Bei Wendelstein W7-X handelt es sich um ein Grundlagenexperiment, dass zeigen soll, dass Stellaratoren das Zeug zum Fusionsreaktor haben. Bisher hat man Experimente von Typ Tokamak favorisiert, auch bei ITER handelt es sich um einen solchen. Beiden Experimenttypen gemein ist die Tatsache, dass ein magnetischer Käfig das heiße Plasma einschließt, daher spricht man auch vom magnetischen Einschluss.
  
Beim Tokamak wird ein Teil dieses Magnetfeldes durch einen starken Strom erzeugt, der entlang des Plasmas fließt. Das funktioniert wie bei einem Transformator, in dem das Plasma als Sekundärwicklung zu verstehen ist. Dieses Prinzip bedingt direkt einen der Hauptnachteile des Tokamaks: er kann nur gepulst betrieben werden kann. Allerdings gibt es Ansätze, in denen man versucht, das notwendige Magnetfeld durch andere, vom Plasma selbst generierte Ströme zu erzeugen. Durch die starken Ströme, die in jedem Falle in diesem Plasma fließen, begünstigt man zudem das Auftreten einiger Instabilitäten, die es durch geschickte Experimentkontrolle zu vermeiden gilt. Der Vorteil des Tokamaks-Konzept liegt in der vergleichsweise einfachen Bauweise.

Tokamak
Schematische Darstellung eines Tokamaks, Quelle: IPP
.

Der Stellarator hingegen erzeugt sein Magnetfeld ausschließlich durch externe Magnetfeldspulen und eignet sich daher für den Dauerbetrieb. Um das notwendige Magnetfeld exakt zu erzeugen, müssen die Spulen sehr genau berechnet und konstruiert werden. Dazu bedarf es numerischer Optimierungstools, die erst seit den 1990’er Jahren zur Verfügung stehen. Zu welcher Form das im Falle von W7-X geführt hat, kann man folgenden Skizze entnehmen.

W7-X
Schnitt durch W7-X, Quelle: FusionWiki.

In Greifswald entsteht momentan der größte Stellarator der Welt. In Deutschland haben wir damit die einmalige Möglichkeit sowohl Tokamakphysik (ASDEX-Upgrade in Garching) als auch Stellaratorphysik an großen fusionsrelevanten Experimenten zu untersuchen.
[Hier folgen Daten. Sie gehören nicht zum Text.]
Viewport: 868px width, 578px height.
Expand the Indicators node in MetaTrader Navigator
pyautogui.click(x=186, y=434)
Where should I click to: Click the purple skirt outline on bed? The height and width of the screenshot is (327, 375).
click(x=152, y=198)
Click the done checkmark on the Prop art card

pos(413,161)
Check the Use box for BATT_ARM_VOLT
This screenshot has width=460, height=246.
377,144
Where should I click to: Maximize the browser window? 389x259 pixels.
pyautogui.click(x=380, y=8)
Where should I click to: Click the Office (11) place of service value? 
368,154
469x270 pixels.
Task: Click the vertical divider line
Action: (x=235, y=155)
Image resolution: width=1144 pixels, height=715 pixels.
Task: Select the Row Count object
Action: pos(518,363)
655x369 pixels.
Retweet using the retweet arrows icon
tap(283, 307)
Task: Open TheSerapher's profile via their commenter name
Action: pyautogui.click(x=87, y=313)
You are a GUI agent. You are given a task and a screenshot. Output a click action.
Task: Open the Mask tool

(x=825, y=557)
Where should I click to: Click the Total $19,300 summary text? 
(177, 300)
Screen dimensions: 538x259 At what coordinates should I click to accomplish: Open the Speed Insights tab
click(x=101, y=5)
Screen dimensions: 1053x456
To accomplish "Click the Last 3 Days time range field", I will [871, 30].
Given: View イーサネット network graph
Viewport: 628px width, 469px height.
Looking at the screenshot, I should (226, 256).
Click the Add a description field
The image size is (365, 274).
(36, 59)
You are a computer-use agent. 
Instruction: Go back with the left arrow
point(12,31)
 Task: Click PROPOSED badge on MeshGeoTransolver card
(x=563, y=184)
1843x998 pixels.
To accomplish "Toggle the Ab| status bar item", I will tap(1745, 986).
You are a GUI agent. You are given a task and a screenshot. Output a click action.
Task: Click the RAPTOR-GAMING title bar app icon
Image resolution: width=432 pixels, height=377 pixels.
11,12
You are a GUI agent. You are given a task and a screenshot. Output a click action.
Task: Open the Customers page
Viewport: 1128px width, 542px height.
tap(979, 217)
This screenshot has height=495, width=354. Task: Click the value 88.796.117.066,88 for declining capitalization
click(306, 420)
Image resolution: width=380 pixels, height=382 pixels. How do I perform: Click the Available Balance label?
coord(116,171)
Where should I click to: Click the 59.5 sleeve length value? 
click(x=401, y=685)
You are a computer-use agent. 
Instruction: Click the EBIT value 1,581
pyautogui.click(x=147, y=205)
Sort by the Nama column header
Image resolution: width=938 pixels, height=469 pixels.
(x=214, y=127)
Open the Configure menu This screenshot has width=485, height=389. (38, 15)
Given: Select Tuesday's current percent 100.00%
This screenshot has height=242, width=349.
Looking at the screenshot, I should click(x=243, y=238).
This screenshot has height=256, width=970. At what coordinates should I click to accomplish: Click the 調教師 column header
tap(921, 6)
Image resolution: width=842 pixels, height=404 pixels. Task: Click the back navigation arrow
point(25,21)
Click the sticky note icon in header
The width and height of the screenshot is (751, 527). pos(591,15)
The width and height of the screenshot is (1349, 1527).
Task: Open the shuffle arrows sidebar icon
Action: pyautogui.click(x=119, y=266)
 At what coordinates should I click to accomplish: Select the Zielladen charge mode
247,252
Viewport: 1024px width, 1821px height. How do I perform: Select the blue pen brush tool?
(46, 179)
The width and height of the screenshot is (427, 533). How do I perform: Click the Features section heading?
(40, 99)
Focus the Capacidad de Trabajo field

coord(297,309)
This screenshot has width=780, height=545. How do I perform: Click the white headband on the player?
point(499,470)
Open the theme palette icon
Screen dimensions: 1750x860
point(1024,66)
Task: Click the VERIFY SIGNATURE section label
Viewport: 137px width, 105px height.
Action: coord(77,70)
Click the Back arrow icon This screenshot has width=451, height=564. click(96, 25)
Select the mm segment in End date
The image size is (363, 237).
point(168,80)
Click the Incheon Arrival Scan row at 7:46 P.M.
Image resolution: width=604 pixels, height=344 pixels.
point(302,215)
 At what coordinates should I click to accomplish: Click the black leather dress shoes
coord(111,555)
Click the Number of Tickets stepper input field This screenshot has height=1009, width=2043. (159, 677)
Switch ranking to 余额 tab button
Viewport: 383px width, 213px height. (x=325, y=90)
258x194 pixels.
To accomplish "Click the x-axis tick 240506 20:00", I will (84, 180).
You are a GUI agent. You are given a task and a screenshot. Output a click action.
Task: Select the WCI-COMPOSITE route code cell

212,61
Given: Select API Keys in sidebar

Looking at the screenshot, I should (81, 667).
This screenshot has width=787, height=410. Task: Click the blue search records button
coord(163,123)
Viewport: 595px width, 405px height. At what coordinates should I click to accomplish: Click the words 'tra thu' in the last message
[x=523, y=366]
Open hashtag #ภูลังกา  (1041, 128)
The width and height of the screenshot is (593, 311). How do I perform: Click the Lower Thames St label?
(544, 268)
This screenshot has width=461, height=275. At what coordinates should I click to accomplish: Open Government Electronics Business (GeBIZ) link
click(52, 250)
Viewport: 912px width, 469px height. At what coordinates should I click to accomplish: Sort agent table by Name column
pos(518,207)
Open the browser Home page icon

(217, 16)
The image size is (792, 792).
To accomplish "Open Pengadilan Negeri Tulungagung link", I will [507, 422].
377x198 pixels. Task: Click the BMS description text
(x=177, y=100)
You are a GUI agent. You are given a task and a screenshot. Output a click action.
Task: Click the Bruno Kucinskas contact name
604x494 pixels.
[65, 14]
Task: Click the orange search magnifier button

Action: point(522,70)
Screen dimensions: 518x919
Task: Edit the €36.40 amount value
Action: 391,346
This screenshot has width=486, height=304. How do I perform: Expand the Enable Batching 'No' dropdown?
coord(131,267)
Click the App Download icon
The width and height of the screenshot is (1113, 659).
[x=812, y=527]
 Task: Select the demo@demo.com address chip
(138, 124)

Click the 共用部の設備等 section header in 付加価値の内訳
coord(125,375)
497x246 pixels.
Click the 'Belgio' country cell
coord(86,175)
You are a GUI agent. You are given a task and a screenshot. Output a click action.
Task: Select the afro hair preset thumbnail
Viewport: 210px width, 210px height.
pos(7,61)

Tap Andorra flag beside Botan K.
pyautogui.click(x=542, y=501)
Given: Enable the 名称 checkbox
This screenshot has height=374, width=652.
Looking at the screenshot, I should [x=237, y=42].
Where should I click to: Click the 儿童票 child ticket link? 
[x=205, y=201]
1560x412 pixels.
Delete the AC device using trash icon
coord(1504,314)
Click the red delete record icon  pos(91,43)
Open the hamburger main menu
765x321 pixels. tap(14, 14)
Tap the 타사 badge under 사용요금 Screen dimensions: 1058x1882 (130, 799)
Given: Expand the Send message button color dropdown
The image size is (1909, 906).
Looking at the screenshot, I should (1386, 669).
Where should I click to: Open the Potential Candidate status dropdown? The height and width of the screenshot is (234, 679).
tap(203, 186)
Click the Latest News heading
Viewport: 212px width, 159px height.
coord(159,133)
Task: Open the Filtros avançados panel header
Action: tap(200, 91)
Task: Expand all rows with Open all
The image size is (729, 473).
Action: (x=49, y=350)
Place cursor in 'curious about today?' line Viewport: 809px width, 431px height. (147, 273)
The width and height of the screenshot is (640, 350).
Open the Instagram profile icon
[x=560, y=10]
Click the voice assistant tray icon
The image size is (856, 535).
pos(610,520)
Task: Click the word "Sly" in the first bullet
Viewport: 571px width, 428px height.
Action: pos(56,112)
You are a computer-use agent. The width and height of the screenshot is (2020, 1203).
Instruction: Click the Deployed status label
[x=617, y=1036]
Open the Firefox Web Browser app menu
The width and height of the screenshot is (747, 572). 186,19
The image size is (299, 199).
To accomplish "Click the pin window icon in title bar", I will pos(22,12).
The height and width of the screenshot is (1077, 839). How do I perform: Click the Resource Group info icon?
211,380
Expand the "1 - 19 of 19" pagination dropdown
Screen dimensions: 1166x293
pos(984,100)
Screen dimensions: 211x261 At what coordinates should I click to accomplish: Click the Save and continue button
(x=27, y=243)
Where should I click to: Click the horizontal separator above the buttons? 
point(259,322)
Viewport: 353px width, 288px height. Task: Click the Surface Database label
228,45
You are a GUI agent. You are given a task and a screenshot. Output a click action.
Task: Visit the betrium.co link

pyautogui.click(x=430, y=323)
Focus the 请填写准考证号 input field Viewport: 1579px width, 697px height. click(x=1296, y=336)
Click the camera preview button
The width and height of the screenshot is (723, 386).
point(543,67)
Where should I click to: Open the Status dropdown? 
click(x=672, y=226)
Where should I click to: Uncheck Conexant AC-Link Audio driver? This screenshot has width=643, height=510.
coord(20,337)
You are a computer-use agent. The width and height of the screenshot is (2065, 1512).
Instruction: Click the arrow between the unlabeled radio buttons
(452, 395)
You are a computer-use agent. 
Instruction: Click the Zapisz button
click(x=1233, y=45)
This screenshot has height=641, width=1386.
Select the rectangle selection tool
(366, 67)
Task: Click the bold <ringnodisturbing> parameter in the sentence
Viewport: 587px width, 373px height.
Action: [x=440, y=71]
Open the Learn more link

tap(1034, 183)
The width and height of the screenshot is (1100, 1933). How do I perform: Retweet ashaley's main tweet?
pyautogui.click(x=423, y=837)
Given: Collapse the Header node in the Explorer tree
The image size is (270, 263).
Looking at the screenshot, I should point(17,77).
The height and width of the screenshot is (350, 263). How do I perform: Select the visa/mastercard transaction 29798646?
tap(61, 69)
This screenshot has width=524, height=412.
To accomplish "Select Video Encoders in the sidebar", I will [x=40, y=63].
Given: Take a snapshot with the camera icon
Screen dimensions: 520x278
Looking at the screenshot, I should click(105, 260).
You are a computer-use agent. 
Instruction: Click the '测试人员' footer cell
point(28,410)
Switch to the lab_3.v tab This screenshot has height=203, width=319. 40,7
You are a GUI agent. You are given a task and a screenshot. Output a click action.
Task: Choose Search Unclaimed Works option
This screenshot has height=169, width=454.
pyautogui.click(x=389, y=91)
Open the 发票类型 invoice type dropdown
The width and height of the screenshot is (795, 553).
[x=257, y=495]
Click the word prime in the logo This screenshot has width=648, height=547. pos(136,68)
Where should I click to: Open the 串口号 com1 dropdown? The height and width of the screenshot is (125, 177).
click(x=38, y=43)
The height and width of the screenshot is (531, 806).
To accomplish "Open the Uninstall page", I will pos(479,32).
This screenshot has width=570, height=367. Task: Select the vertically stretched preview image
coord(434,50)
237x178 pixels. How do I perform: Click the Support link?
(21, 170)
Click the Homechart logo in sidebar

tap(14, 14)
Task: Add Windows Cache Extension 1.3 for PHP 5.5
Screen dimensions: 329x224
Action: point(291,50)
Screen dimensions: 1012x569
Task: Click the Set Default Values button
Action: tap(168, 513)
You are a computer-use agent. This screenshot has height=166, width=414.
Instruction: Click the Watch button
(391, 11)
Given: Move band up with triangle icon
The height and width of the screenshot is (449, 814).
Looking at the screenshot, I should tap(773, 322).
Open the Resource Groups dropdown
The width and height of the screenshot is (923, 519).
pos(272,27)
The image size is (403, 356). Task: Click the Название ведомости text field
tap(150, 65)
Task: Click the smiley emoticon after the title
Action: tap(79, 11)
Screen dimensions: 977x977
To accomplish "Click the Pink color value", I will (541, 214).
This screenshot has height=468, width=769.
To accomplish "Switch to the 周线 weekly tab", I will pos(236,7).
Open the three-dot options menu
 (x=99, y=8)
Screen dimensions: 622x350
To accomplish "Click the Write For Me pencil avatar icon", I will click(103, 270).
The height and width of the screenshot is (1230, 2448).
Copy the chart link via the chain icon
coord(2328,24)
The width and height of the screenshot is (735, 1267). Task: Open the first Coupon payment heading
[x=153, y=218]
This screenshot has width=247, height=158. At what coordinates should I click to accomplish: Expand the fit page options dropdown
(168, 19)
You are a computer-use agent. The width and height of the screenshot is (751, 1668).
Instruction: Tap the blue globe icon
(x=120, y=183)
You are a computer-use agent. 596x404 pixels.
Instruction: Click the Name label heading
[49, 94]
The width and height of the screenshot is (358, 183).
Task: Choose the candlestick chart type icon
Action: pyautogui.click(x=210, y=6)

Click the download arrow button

Das Projekt Wendelstein W7-X hat im wesentlichen drei Ziele: Erstens soll es zeigen, dass man in der Lage ist, einen optimierten und supraleitenden Stellarator zu bauen. Optimiert meint hier die Tatsache, dass das Design von W7-X komplett aus einer Reihe von Optimierungsprozessen heraus definiert wurde. Zweitens, dass ein solcher optimierter Stellarator fusionsrelevante Plasmaparameter erreichen kann und, drittens, dass man diese Plasmen im Dauerbetrieb betreiben kann.

Der Aufbau von W7-X ist in einem Zeitraffer festgehalten, den ich in einer älteren Version schon einmal verlinkt hatte. Hier nun die aktualisierte Version, wobei der letzte Teil, also der Ringschluss noch fehlt.

Schaut man sich das Video an, so kann man noch sehr schön den Blick auf “den Wust von Spulen, Leitungen, Rohren, Ventilen” und noch vielem mehr werfen – 2014 wird das meiste davon vom Cryostaten ummantelt sein, aus dem dann wiederum jede Menge Kabel herausführen werden.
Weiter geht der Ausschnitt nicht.